Describe what happened:

kubernetes_state.* metrics are being double tagged with labels from the actual Pod and with kube-state-metrics labels

Describe what you expected:

For the labels from the actual pod refered to by kube-state-metrics to be tagged agains the metrics.

Steps to reproduce the issue:

kubernetes_state.yaml (this plugin is producing the correct tags)

ad_identifiers:
  - kube-state-metrics

init_config:

instances:
  - kube_state_url: http://kube-state-metrics.default.svc.cluster.local:8080/metrics

    label_joins:
      kube_pod_labels:
        label_to_match: pod
        labels_to_get:
          - label_app
          - label_type
          - label_version

    labels_mapper:
      label_app: kube_label_app
      label_type: kube_label_type
      label_version: kube_label_version

Snippet from kubernetes.yaml (this causes the mistagging with information from the kube-state-metrics pod)

kubernetes_pod_labels_as_tags:
  app: kube_label_app
  type: kube_label_type
  version: kube_label_version

Additional environment details (Operating System, Cloud provider, etc):

Kubernetes

ellieayla commented 5 years ago

This happens because of a collision between the labels you're using for tagging pods-under-monitoring and the kube-state-metrics pods having those tags too. I haven't found a way to get the Datadog agent to specialcase-ignore the labels from kube-state-metrics pods, so instead i have used other non-standard labels (system-app) for the kube-state-metrics deployment & its pods label-selector.

duxing commented 4 years ago

Thanks for sharing this!

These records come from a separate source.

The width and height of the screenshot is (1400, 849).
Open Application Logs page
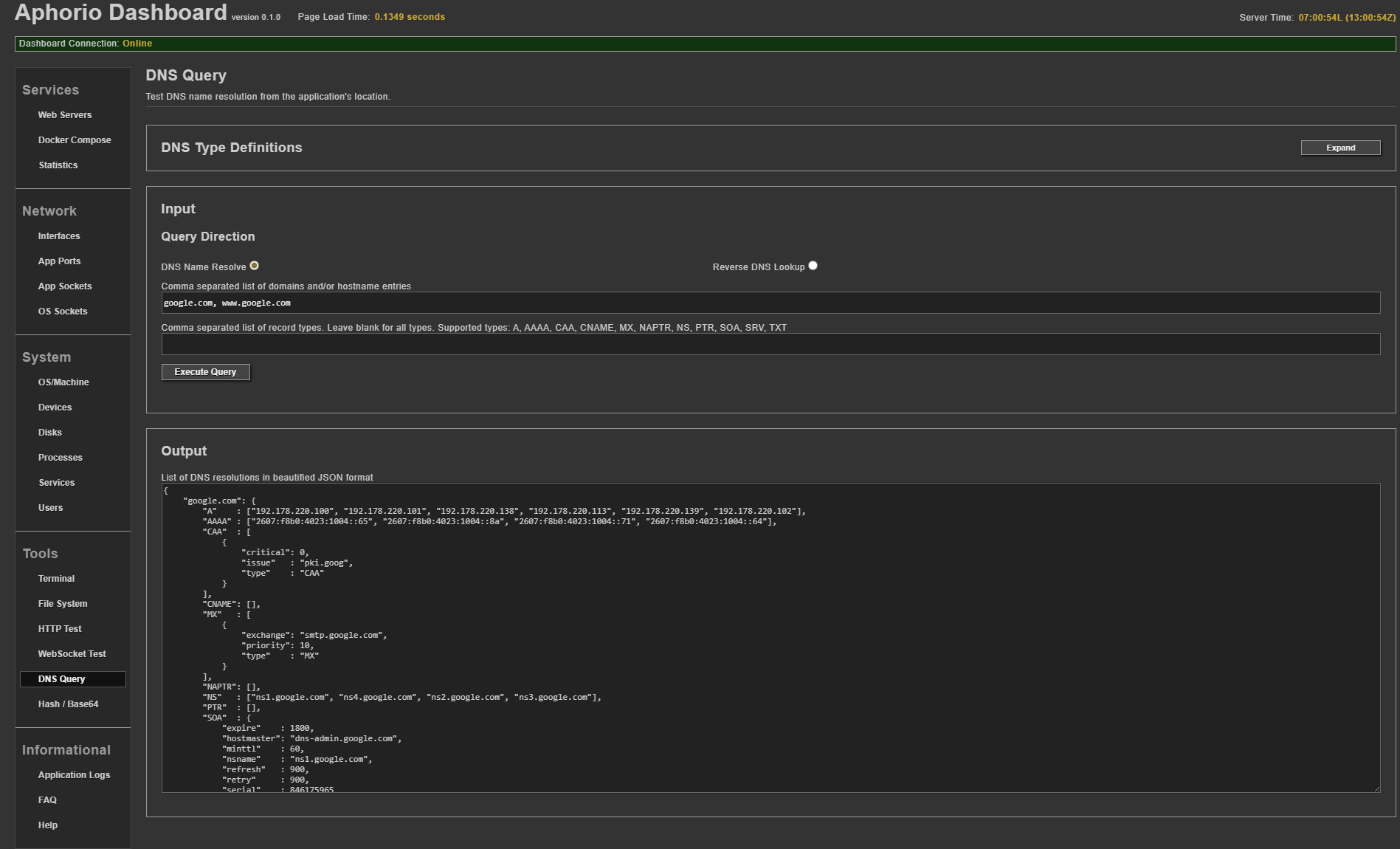coord(74,775)
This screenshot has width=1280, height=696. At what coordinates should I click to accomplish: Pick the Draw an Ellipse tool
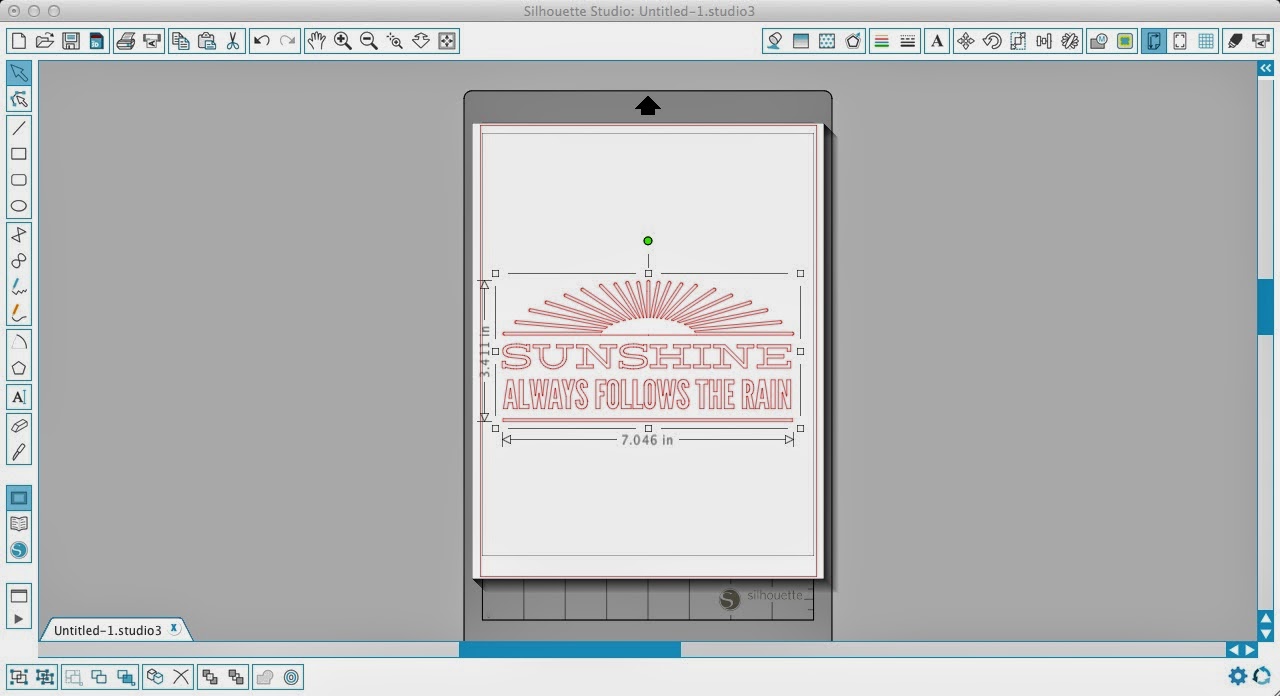[18, 205]
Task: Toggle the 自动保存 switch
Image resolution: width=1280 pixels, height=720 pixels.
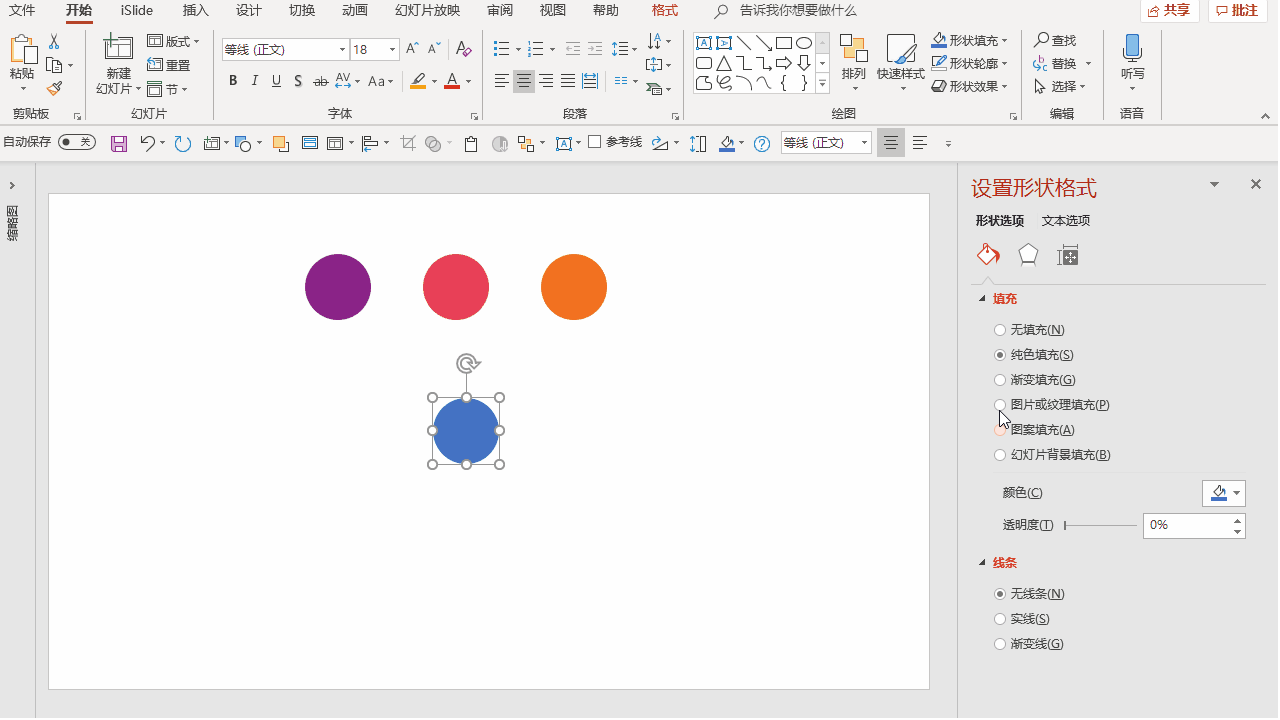Action: [76, 143]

I was wondering if someone from DataDog can help with the direction on this issue.

duxing commented 4 years ago

@mellowplace this is resolved for me by setting this flag in configuration: https://github.com/DataDog/integrations-core/blob/master/kubernetes_state/datadog_checks/kubernetes_state/data/auto_conf.yaml#L7

related release note you need to set the configuration to true explicitly if you use a configuration yaml. if you're still troubled by this issue you can try upgrading ur datadog chart to latest version (datadog-agent need to be 7.16/6.16 above) and update your config and that should work for you.